▶ **PROBLEM DESCRIPTION**:
Filter the data for "computer" and copy matching lines.

-------- WORKING DATA --------

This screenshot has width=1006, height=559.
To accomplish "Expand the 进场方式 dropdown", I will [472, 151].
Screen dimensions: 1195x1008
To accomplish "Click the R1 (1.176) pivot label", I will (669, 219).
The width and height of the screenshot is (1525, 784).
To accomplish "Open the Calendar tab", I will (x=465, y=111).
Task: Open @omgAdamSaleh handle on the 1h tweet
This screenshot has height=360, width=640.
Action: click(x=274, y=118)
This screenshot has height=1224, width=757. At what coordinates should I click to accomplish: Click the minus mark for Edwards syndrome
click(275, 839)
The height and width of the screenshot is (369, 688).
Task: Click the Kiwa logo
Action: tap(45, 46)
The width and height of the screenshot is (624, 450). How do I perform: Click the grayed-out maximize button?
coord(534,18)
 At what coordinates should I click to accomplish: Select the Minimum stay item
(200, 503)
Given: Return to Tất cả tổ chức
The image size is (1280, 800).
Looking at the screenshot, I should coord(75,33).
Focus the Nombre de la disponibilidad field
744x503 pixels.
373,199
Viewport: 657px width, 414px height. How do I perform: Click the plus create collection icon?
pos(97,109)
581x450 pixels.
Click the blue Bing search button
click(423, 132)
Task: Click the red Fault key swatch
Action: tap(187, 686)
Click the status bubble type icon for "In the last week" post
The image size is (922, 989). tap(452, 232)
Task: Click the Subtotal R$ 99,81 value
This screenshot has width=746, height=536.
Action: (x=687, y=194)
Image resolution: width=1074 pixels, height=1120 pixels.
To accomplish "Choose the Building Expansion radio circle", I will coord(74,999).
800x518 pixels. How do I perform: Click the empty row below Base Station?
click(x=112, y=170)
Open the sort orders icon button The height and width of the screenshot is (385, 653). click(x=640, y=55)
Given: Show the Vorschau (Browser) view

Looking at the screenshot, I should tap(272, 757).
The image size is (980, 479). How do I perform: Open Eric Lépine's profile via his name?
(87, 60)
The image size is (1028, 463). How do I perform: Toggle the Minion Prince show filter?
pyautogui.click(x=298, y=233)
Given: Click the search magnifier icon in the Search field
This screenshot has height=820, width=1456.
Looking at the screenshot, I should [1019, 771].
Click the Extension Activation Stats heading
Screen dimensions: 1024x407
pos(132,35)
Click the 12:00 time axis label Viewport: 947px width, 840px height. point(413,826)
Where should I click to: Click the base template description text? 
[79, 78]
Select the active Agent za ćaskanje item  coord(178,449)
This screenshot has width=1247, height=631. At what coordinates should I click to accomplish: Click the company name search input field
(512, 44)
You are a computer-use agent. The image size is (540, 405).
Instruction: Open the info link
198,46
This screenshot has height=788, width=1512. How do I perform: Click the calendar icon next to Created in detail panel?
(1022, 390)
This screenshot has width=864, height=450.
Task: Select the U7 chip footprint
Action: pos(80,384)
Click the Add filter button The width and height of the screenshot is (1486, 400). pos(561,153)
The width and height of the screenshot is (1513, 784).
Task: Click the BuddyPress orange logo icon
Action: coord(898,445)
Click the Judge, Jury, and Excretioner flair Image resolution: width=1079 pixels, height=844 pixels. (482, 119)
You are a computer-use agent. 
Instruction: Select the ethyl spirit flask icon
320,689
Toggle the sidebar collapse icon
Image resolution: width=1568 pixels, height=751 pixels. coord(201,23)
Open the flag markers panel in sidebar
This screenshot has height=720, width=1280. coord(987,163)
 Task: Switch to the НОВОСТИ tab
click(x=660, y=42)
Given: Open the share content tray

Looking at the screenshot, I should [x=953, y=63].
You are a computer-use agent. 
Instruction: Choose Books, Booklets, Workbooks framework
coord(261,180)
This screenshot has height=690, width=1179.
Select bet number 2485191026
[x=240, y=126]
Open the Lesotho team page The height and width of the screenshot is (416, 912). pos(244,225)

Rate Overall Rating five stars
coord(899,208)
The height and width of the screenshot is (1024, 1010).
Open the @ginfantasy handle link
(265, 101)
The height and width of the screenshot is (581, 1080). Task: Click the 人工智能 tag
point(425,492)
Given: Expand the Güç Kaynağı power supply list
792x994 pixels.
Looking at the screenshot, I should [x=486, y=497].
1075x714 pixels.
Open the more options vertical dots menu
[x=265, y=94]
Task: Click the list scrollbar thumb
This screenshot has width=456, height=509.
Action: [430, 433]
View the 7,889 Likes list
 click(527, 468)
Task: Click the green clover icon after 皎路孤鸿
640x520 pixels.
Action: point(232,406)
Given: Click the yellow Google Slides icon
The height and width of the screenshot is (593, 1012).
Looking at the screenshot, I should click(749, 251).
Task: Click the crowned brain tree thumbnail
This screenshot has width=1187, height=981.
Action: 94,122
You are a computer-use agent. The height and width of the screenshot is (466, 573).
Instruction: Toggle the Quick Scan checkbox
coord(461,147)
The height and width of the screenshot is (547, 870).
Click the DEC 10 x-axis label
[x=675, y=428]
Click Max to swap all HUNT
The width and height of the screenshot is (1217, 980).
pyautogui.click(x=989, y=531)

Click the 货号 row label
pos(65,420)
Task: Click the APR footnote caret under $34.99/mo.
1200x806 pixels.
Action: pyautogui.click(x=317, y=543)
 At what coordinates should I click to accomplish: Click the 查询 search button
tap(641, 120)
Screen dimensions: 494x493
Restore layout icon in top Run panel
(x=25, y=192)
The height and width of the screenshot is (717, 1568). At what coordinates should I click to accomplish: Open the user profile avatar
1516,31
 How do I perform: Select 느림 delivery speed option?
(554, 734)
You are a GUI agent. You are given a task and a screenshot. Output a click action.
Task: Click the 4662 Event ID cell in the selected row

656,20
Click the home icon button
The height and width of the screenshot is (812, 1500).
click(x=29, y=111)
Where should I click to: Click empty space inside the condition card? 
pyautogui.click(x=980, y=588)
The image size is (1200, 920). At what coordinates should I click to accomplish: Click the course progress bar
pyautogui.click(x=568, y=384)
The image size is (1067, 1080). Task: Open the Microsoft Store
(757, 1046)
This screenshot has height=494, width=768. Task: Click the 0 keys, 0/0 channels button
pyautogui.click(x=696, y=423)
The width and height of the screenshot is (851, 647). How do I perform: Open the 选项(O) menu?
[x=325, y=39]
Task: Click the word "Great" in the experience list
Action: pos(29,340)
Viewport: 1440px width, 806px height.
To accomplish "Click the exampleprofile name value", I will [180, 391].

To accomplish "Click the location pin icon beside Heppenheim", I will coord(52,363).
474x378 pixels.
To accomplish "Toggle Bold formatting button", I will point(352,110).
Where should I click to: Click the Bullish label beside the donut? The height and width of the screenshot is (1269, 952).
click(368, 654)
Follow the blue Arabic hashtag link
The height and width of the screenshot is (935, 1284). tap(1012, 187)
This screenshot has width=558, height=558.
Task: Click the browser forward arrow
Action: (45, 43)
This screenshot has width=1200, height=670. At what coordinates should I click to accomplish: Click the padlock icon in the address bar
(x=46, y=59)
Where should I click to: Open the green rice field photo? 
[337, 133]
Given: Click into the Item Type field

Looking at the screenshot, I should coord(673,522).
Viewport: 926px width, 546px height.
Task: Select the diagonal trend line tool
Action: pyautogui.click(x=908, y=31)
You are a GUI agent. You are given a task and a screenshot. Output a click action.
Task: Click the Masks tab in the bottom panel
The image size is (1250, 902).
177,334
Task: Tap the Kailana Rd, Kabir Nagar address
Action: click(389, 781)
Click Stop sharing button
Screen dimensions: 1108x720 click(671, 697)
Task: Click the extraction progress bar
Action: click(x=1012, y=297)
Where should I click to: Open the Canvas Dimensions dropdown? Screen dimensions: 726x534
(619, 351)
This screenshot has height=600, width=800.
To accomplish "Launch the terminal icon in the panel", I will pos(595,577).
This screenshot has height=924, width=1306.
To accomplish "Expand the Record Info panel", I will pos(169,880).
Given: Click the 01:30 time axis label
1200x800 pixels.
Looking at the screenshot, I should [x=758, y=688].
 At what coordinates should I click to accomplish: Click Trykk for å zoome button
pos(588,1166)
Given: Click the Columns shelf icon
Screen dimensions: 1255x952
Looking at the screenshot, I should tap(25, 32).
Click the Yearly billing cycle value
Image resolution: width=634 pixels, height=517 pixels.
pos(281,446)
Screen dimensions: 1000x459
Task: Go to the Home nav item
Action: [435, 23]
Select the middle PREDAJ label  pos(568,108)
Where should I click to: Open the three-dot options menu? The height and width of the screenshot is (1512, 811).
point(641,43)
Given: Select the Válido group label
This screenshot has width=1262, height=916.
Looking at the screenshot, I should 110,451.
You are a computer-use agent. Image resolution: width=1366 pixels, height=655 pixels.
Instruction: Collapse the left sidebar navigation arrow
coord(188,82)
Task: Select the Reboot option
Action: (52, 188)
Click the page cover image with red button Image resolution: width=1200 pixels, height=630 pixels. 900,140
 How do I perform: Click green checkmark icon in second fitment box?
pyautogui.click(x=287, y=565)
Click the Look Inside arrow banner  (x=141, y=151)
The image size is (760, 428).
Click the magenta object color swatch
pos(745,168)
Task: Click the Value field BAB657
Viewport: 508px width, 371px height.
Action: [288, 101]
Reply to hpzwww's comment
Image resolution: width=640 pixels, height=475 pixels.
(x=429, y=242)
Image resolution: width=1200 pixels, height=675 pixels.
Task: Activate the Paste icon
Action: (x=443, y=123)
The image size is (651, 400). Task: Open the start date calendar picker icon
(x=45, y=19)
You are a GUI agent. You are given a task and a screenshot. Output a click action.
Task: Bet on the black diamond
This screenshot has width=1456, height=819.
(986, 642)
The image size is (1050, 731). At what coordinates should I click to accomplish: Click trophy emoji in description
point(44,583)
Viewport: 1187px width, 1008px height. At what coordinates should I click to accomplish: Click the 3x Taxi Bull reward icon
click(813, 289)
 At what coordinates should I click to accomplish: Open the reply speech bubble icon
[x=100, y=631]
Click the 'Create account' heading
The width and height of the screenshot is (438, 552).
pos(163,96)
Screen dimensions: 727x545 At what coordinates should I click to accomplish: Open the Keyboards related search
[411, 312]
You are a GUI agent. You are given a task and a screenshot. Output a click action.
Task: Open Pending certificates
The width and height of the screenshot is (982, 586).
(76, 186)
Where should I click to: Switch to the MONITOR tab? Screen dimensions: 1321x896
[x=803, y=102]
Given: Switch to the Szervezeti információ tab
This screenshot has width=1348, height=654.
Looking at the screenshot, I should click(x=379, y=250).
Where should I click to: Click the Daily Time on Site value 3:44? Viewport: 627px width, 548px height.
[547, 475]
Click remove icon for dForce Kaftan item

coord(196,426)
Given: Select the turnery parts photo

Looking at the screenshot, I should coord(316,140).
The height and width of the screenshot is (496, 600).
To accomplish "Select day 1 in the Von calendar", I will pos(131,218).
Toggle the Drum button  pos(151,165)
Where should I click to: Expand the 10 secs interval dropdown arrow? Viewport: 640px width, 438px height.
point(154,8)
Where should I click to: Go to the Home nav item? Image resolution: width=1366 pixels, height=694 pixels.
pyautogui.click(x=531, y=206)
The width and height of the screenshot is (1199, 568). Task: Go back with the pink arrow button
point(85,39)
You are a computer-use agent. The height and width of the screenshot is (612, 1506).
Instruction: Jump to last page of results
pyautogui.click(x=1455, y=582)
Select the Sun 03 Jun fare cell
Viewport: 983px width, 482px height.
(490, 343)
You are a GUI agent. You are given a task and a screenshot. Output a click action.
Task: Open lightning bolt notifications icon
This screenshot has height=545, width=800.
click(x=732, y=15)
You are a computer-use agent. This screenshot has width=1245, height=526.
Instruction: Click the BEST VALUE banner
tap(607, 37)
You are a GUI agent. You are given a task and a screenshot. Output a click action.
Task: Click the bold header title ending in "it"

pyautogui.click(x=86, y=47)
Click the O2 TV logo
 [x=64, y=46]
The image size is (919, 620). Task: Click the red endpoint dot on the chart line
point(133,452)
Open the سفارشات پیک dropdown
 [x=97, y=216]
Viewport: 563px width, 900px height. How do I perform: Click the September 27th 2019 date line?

--------

▶ **SOLVED PROBLEM**:
You are a computer-use agent. The image size is (540, 405).
You are a computer-use agent. 
You are a computer-use agent. 
You are a computer-use agent. The height and width of the screenshot is (466, 573).
You are a computer-use agent. Image resolution: width=1366 pixels, height=655 pixels.
You are a computer-use agent. The height and width of the screenshot is (612, 1506).
You are a computer-use agent. This screenshot has width=1245, height=526.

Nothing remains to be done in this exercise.